I lost it today.
At 12:30 this afternoon, you could have found me hiding in a bathroom deep in the bowels of the hospital, weeping into a sink, staving off dry heaves and shaking. Phone in hand. Dying to text my instructor and tell her that I couldn’t do it anymore, that I had to go home.
I was not okay this afternoon. I wasn’t okay because of the NICU.
The nursery, where I was doing my clinical rotation today, was quite slow. My instructor came to the nursery, saw nothing was happening, and took me to the NICU so I could see what that was like. When we got to the NICU, the nurses were friendly. They told me to scrub in, and to stay a while. They assigned me to a nurse I was supposed to follow for the next few hours.
That nurse was assigned to a 1 lb. 6 oz baby.
Have you ever found a bird on the sidewalk? A baby bird, even? When they are so teeny, they don’t have any fat or feathers or fluff or anything? This baby looked like that bird. Barely human. I could count each one of her ribs, each of which were no larger than toothpicks and had no cartilage between them. Her entire foot was no bigger than the tip of my pinky. And then there were the ten smallest toes that have ever existed.
I’d been assessing babies all morning in the nursery. There are two reflexes you test on the foot of a newborn. Run your finger from heel to toe, and all the toes should spread out. Nestle your finger on the base of the foot where the toes join the foot, and the toes should curl under, grabbing your finger.
Without even thinking about it, I reached up and ran my foot along the base of the 1 lb. 6 oz. baby’s foot. The toes spread out. I nestled my finger at the base of her toes. Her toes curled to hold my finger.
And that’s when I realized, this is no bird. This is not some creature that has fallen from her nest. This is someone’s child. Just like the ones I’ve been assessing all morning. But this one has no developed muscles, no developed lungs, and eats meals of 1/2 a teaspoon of breast milk at a time. I immediately felt sick. I excused myself from the NICU, explaining that I hadn’t eaten lunch yet, and that I was in desperate need of some food.

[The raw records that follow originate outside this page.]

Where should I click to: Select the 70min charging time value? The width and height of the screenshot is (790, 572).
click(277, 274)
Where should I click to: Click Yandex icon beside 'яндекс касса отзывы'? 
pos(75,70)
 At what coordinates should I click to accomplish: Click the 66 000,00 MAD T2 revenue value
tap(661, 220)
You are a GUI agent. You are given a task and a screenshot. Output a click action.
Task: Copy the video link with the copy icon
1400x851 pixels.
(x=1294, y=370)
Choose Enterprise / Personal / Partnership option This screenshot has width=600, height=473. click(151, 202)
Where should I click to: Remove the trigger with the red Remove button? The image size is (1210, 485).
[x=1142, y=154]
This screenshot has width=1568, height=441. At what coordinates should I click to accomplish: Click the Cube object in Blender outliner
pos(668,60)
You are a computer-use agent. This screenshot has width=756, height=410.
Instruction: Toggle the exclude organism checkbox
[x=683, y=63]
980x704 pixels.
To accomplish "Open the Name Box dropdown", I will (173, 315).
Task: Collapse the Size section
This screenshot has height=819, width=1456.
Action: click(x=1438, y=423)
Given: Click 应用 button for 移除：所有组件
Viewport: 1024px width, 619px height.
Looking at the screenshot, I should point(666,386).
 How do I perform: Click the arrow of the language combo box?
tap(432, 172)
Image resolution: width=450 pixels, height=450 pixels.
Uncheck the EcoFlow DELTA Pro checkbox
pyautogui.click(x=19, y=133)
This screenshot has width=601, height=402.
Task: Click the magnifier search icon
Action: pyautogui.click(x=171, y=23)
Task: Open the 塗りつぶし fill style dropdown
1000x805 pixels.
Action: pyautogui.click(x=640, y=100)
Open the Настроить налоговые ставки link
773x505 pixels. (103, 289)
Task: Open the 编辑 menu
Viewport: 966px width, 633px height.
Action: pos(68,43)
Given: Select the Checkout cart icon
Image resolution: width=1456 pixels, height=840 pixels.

I made it out of the NICU before the first sobs broke out. By the time I got to the bathroom, I was wrecked. My glasses soaked, mascara burning my eyes. I tried to sneak past the congregations of entire families desperate for news from their loved ones in the waiting room, but it’s hard to sneak past anyone when you’re a blur of purple scrubs and sobs making a bee-line for a bathroom.
It took me 30 minutes to pull myself together. I finally emerged and went back to the blessedly boring nursery, only to find my instructor, who promptly saw I was a mess and asked me if I was okay. And I broke down again. She ushered me into the supply room, and listened to me desperately try to process what I’d just seen. And when she found the supply room to be without any Kleenex or paper towels, she handed me cotton balls, one by one, so I could wipe my tears away.